The joint support for value-based reimbursement may seem to be at odds with the fact that eliminating the ACA would likely cut the legs out from under many of the population health initiatives and accountable care arrangements that have thrived under Obamacare, but pay-for-performance has not been subject to quite as much bitter politicking as other reform efforts.
That bodes well for the success of value-based care, Slavitt said, but providers have to get on board with the new quality and incentive program sooner rather than later.
“MACRA has to be a national, collaborative effort that’s driven locally to reinvent how Medicare works in a way that helps patients and physicians,” he stated. “Providers can’t just think about how they can reach compliance – because I think we’ve reduced that burden fairly significantly – but rather how to participate in a process that allows them to get paid to deliver care the way they want to.”
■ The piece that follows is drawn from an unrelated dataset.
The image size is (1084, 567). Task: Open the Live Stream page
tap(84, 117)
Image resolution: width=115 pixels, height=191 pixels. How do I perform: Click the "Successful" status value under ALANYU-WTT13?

Convincing physicians of MACRA’s potential – or even alerting them to its presence – is shaping up to be a big ask for the next CMS Administrator.
A recent Merritt Hawkins survey for The Physicians Foundation found that only 20 percent of primary care providers are “very or somewhat familiar” with what MACRA requires, with employed providers and specialists among the least prepared to participate in the program.
Source: Merritt Hawkins / The Physicians Foundation
Providers who don’t take the opportunity to familiarize themselves with the penalty and incentive structure of the program that will replace meaningful use for eligible physicians are setting themselves up for painful reimbursement cuts, Slavitt warned.
“If everyone sits around and fails to use this period of time and just puts their heads in the sand or says they’re not going to participate, then they’re not going to be happy with the outcome,” he said.
“CMS aspires to develop a fully participative process where burden is reduced, physicians have more time to spend with patients, and we can create more models which can pay for what is truly working. We should create a set of tools for each of the communities to make the progress they’re ready to make as they make it.”
Hitting the value-based care tipping point
Regardless of what happens with the Affordable Care Act in the next few weeks or months, MACRA and the nation’s other value-based care initiatives are unlikely to fade away completely.
CMS is soon expecting more than 350,000 clinicians to participate in either the Medicare Shared Savings Program (MSSP), Next Generation Accountable Care Organization (ACO) model, Comprehensive End-Stage Renal Disease Care model, or the Comprehensive Primary Care Plus (CPC+) program.
And interest in the new MSSP Track 1+ Model, which qualifies as an Advanced Alternate Payment Model (APM) under MACRA, has also been strong since its introduction late in 2016.
The movement towards the adoption of risk-based financial models in Medicare as well as the private sector is bringing the industry closer to Medicare’s payment reform goals of having more than half of all payments in some sort of value-based construct by 2018.
“It’s a good measurable benchmark,” said Slavitt. “It sends a signal to physicians that we are getting very close to that tipping point.”
No matter what ultimately becomes of the Affordable Care Act, Slavitt hopes that value-based care will become the default setting for clinical decision making, no matter what insurance an individual patient is using.
“I don’t think we’re that far away from the point where physicians will always employ high-value care strategies instead of volume-based decisions, because they will be much more likely than not to get rewarded by payers for doing so. We want to get to the place where they will always get paid more for value than anything else. I don’t think we’re that far away.”